(REQUIRED WORK)
Your answer must consist of the records exactly as given, with no pictures included.

(DATA TO USE)

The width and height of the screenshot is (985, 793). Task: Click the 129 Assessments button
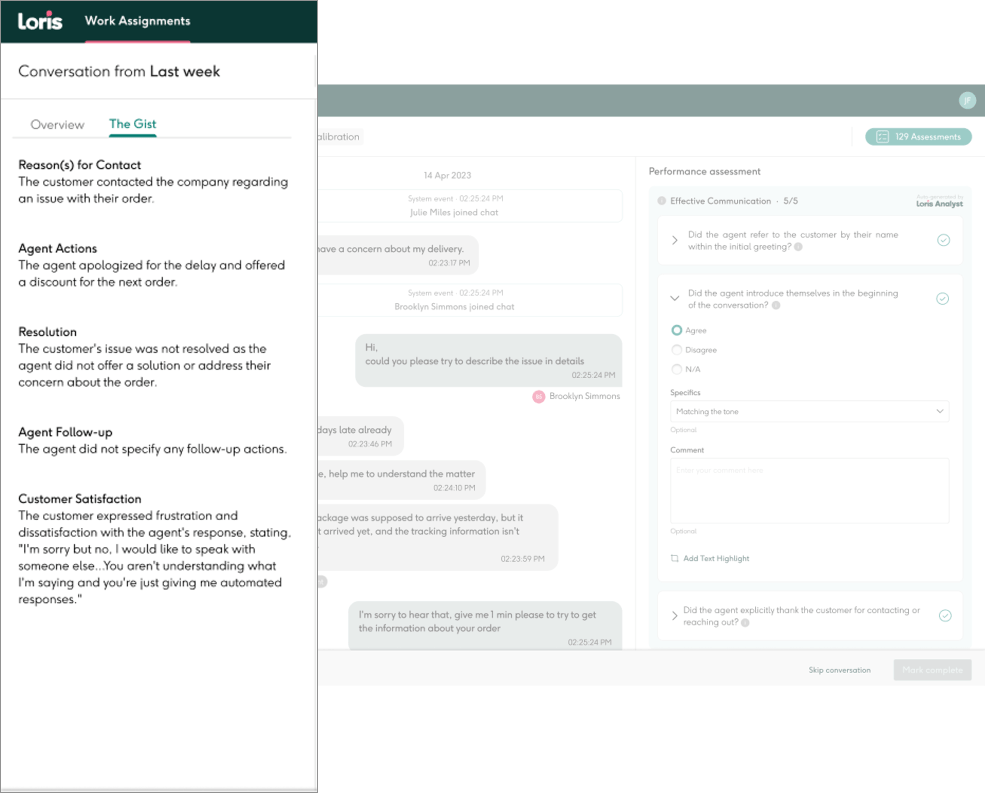click(x=918, y=137)
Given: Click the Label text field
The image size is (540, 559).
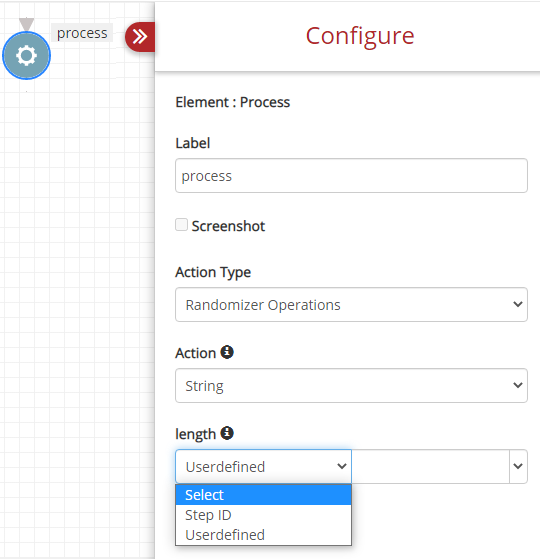Looking at the screenshot, I should pos(351,175).
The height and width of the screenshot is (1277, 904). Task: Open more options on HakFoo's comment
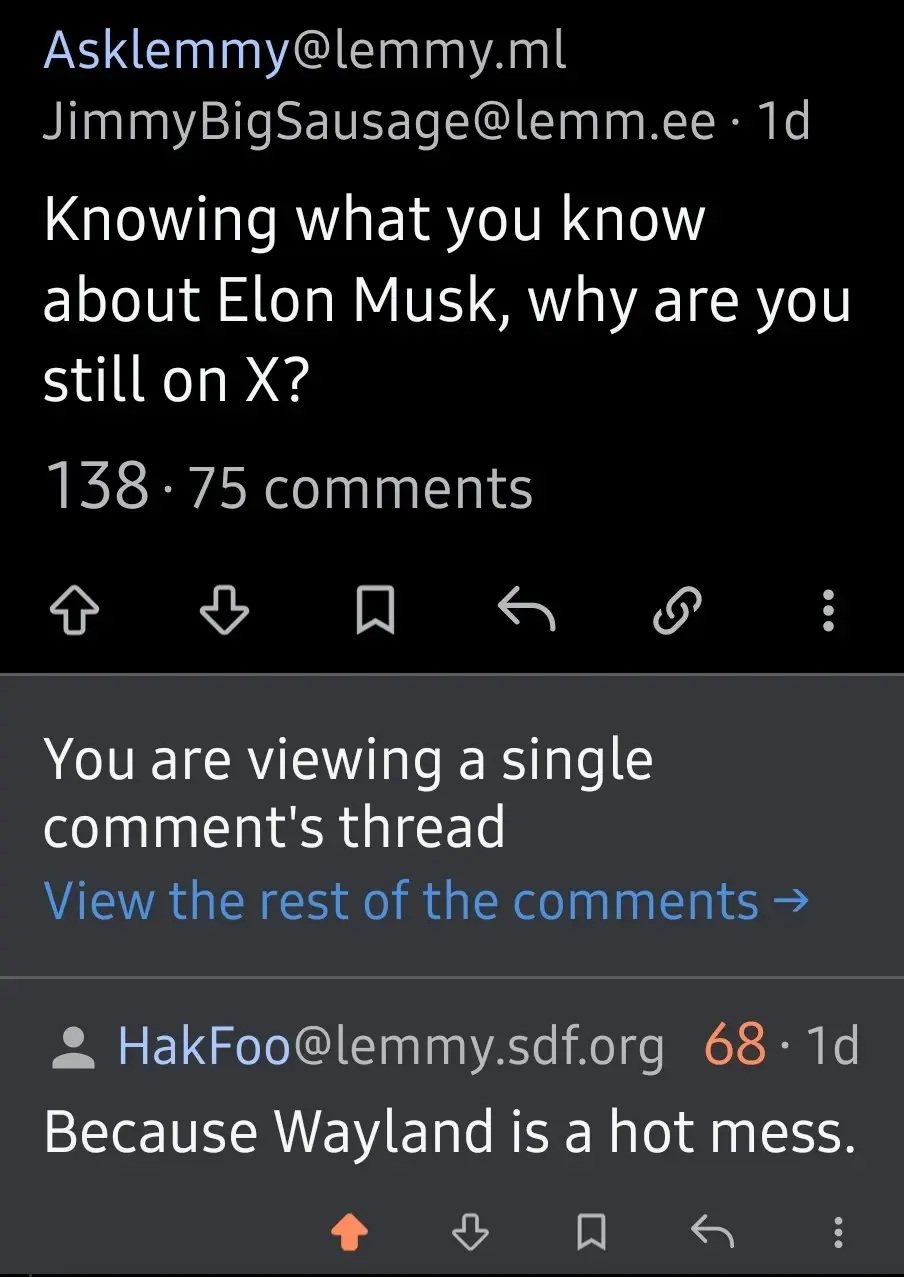838,1234
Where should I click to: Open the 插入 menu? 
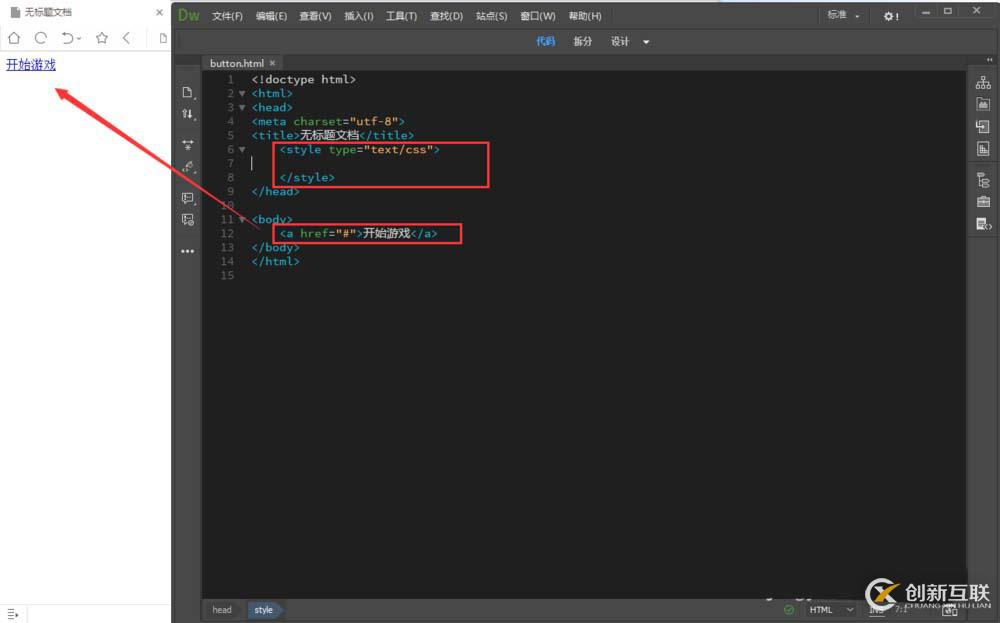pos(359,15)
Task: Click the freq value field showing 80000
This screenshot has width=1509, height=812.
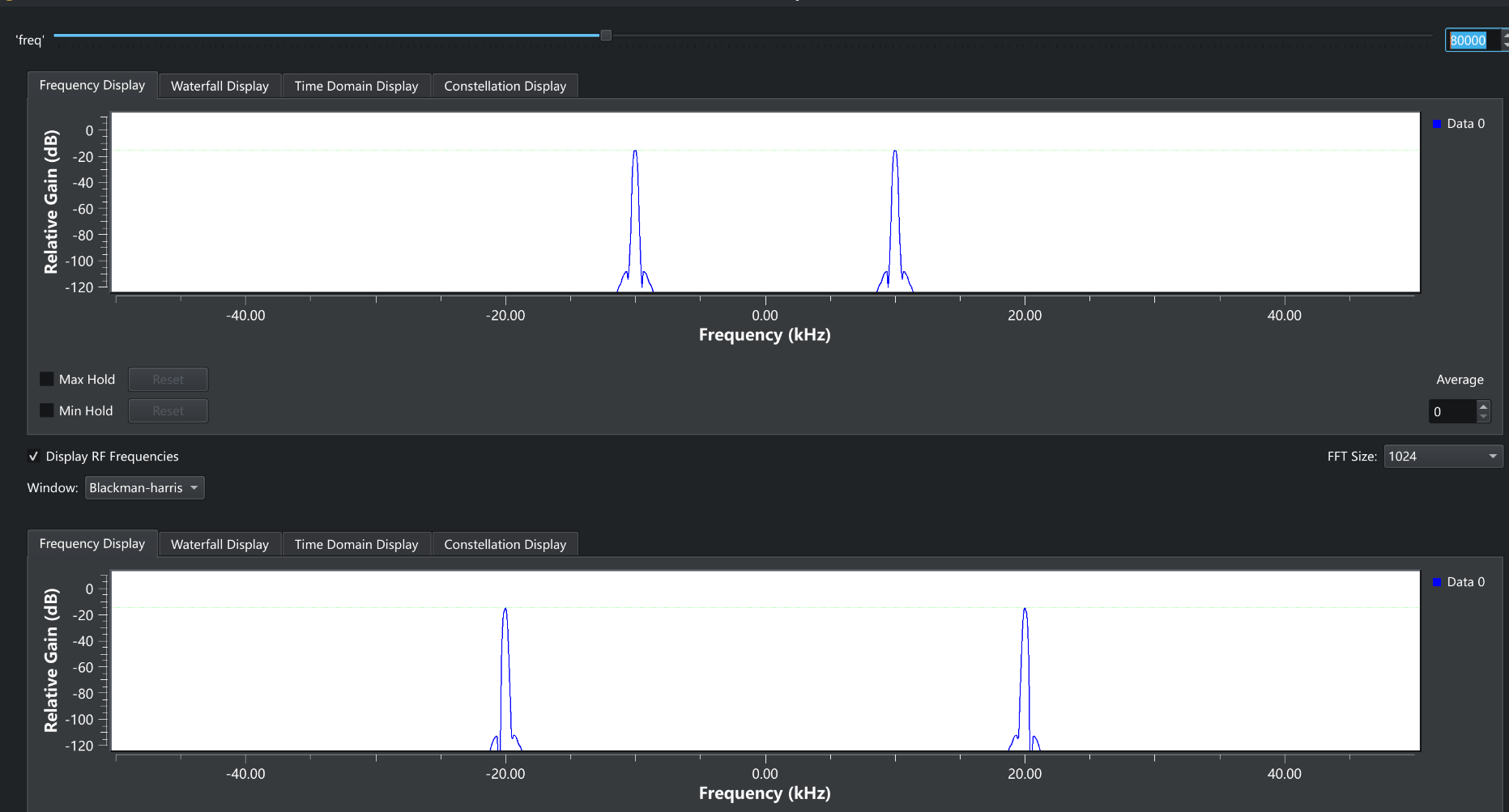Action: coord(1469,40)
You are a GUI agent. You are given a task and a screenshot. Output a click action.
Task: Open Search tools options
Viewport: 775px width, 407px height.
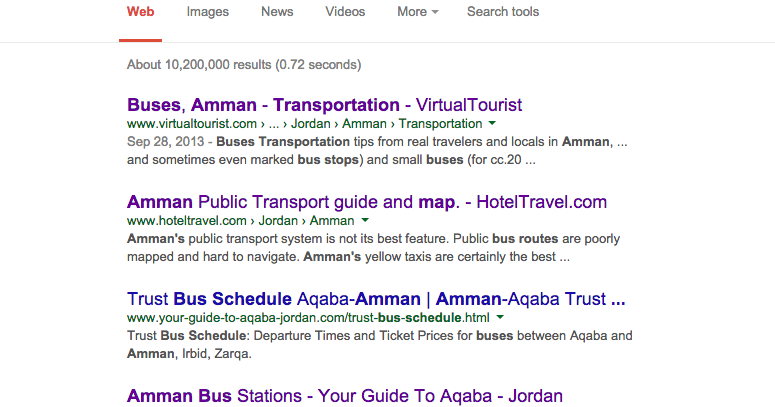coord(503,12)
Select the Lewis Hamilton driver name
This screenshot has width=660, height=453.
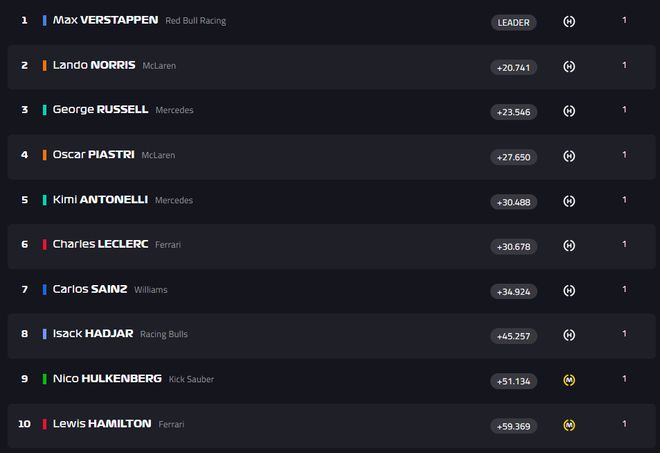click(102, 424)
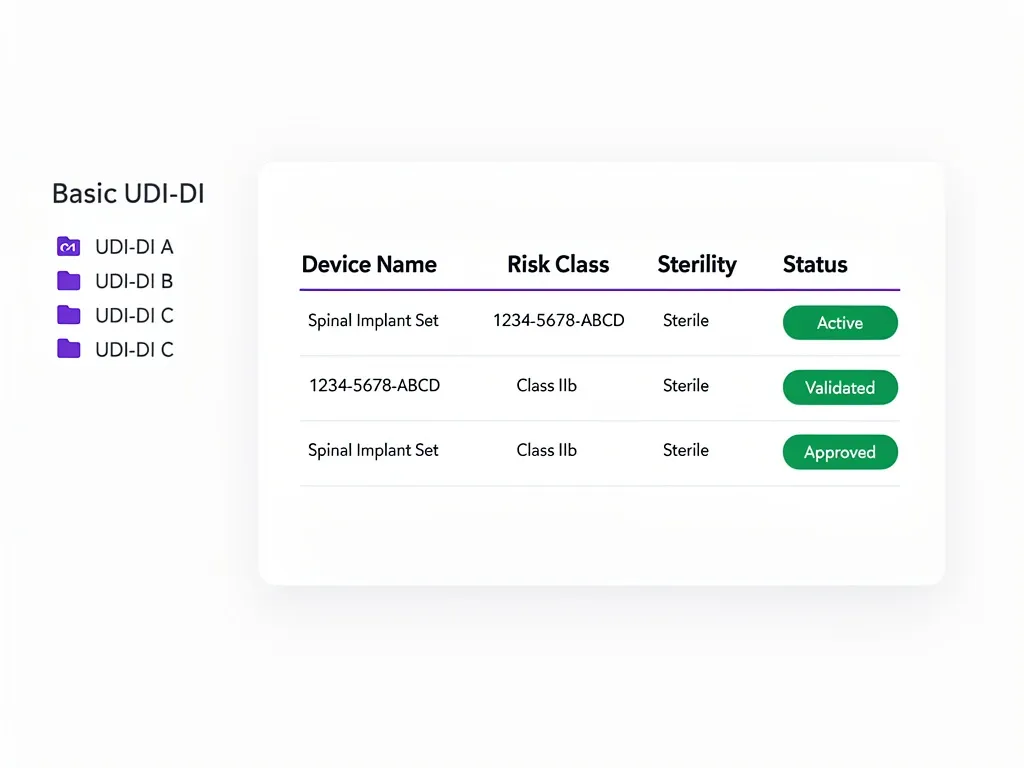Click the Basic UDI-DI sidebar heading
This screenshot has width=1024, height=768.
[x=128, y=193]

(ANSWER SPACE)
The width and height of the screenshot is (985, 793). Task: Click the 129 Assessments button
click(x=918, y=137)
Given: Click the Label text field
The image size is (540, 559).
Looking at the screenshot, I should pos(351,175).
The height and width of the screenshot is (1277, 904). Task: Open more options on HakFoo's comment
838,1234
Where should I click to: Open the 插入 menu? 
pos(359,15)
Task: Click the freq value field showing 80000
This screenshot has width=1509, height=812.
Action: coord(1469,40)
You are a GUI agent. You are given a task and a screenshot. Output a click action.
Task: Open Search tools options
Viewport: 775px width, 407px height.
coord(503,12)
Select the Lewis Hamilton driver name
This screenshot has width=660, height=453.
click(102, 424)
Click the Basic UDI-DI sidebar heading
This screenshot has width=1024, height=768.
[x=128, y=193]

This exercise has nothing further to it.